Vous n’avez pas besoin d’un logo

Vous démarrez une entreprise. Il vous faut un logo, c’est évident. Tout le monde en a un.

Mais je vous invite à prendre un petit temps d’arrêt, ne serait-ce que pour le plaisir de la discussion. Pourquoi avez-vous besoin d’un logo? En avez-vous vraiment besoin, comme demanderait un comptable qui passe à la télé?

J’ai tout fait dans le domaine du logo. J’en ai produit des centaines, dans toutes sortes de circonstances. Alors oui, ma question en titre est un brin retorse. Non seulement je suis avec la majorité, mais je ne suis même pas objectif sur la question. Vous avez besoin d’un logo.

Mais vous n’avez probablement besoin du logo auquel vous pensez.

« Comment ça, pas le logo auquel je pense? » vous direz vous (et vous aurez raison).

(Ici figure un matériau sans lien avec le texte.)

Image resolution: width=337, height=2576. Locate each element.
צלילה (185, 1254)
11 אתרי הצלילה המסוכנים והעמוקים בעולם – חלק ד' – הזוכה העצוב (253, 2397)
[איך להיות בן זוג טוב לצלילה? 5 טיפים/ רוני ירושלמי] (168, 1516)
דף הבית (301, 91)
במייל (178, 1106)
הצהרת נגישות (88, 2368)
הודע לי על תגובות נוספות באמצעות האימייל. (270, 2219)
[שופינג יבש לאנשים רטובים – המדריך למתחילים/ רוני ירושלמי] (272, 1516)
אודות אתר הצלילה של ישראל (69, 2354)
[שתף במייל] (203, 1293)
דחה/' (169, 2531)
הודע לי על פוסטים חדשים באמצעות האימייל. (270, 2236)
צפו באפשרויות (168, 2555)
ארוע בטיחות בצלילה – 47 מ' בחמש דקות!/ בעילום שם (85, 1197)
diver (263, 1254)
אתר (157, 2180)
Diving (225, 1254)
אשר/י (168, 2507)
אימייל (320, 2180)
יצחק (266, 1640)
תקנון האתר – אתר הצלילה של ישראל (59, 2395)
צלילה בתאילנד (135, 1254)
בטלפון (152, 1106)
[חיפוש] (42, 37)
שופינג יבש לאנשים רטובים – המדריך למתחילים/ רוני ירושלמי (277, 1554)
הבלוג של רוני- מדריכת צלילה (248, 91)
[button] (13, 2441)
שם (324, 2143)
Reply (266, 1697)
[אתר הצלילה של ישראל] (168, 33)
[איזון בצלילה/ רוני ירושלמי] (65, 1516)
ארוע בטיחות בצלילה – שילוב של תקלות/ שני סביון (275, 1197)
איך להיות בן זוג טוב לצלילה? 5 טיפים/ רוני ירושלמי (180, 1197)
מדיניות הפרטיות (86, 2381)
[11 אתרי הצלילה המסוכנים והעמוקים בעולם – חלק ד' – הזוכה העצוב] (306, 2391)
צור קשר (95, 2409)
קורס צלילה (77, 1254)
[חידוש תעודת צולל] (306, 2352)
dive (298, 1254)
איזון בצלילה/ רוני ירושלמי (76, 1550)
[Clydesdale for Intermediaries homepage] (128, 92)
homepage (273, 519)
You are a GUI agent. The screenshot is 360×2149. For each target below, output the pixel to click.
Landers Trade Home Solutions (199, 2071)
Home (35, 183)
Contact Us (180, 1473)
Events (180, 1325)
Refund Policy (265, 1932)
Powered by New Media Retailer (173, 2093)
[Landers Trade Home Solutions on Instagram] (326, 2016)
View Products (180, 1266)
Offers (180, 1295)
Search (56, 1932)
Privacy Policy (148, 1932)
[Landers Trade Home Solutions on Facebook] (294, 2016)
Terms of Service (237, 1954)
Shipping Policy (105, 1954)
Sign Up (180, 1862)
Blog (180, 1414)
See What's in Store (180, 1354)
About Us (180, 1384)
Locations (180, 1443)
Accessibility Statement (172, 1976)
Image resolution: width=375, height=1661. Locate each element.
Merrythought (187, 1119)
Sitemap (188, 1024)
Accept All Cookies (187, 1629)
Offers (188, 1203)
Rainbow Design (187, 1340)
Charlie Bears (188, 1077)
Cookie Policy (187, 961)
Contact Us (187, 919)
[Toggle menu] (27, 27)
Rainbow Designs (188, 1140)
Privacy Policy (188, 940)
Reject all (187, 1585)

Voici une liste de fonctions associées au logo. D’après vous, combien de ces affirmations sont vraies ? Attention : il y a un piège.

  1. Un logo transmet les valeurs d’une entreprise.
  2. Un logo montre les services que donne une entreprise.
  3. Un logo reflète la personnalité du chef de l’entreprise.
  4. Un logo doit séduire les clients et les convaincre de faire appel aux produits d’une entreprise.
  5. Un logo reflète les dernières tendances du domaine d’activité de l’entreprise.

Alors, combien? Une, deux, trois? Toutes ces réponses sont bonnes?

La réponse est un beau, net et retentissant zéro.

Aucune de ces missions n’est celle d’un logo.

Les valeurs de l’entreprise

On va commencer par le plus délicat. Certains collègues vont me tomber dessus à bras raccourci pour ce que je vais dire.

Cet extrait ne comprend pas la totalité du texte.